▶ [The task]:
Starting at the line that has "The image size", copy the lines below word for word through the last one. Leave the pictures out of your copy.
====== Recorded information ======
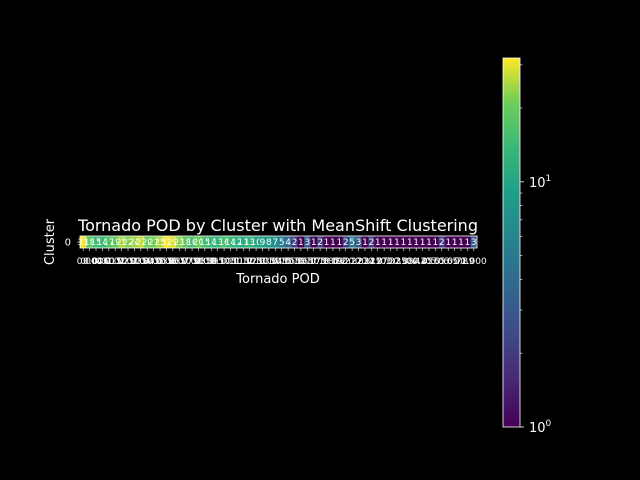 This screenshot has width=640, height=480. Describe the element at coordinates (141, 262) in the screenshot. I see `x-tick-label: 0.04` at that location.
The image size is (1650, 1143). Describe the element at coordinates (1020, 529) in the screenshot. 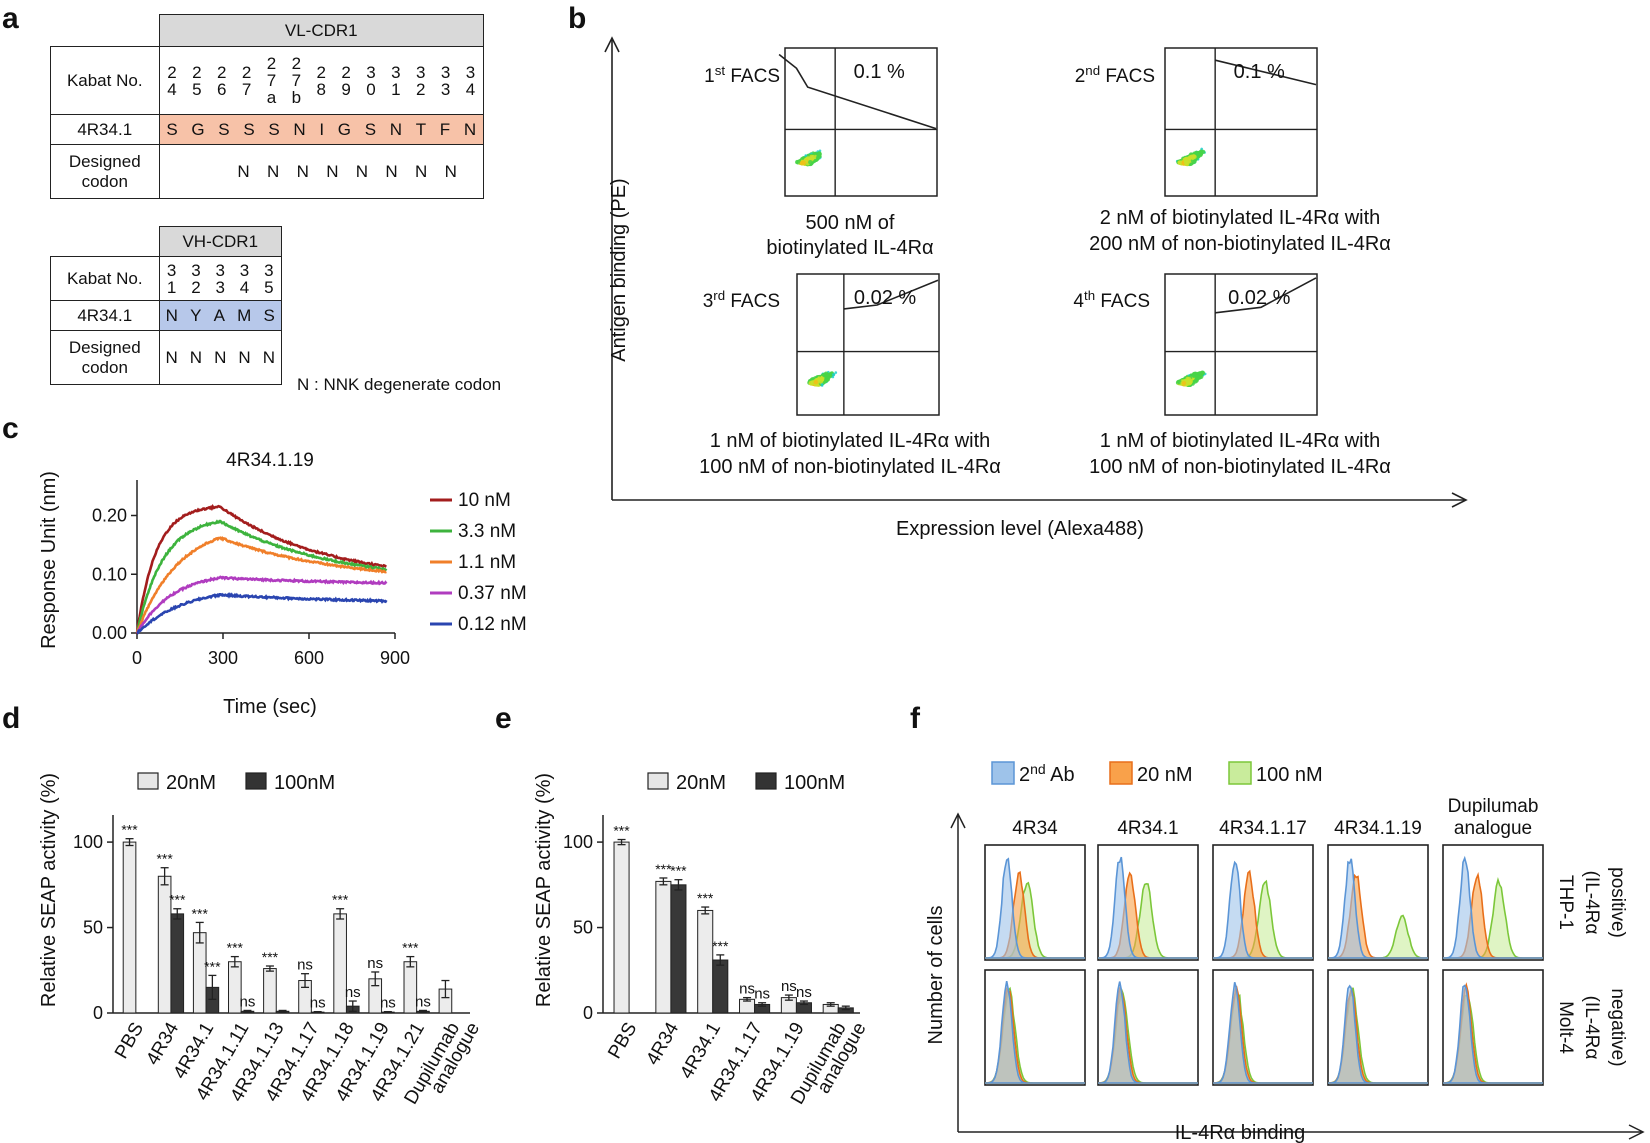

I see `b-x-axis-label: Expression level (Alexa488)` at that location.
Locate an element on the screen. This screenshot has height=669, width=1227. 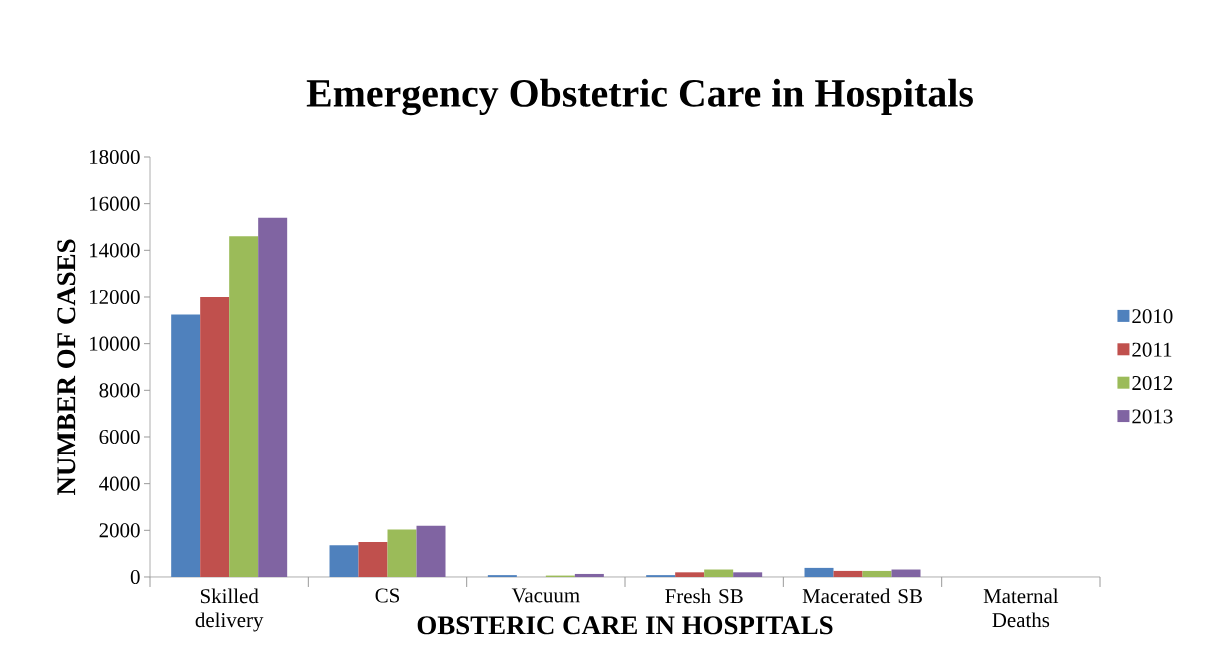
y-tick-label: 12000 is located at coordinates (115, 297).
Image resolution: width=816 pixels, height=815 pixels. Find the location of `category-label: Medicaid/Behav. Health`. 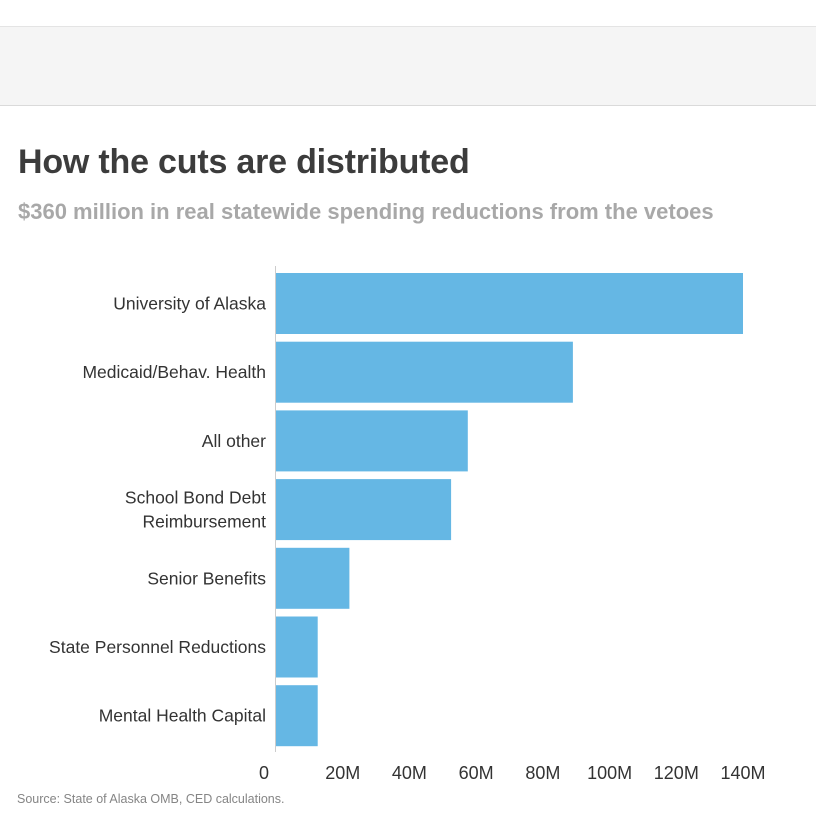

category-label: Medicaid/Behav. Health is located at coordinates (174, 372).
======
▶ [Problem solution]:
The image size is (1650, 1143). Describe the element at coordinates (1020, 529) in the screenshot. 

I see `b-x-axis-label: Expression level (Alexa488)` at that location.
Locate an element on the screen. This screenshot has height=669, width=1227. 
y-tick-label: 12000 is located at coordinates (115, 297).
Image resolution: width=816 pixels, height=815 pixels. Find the location of `category-label: Medicaid/Behav. Health`. 

category-label: Medicaid/Behav. Health is located at coordinates (174, 372).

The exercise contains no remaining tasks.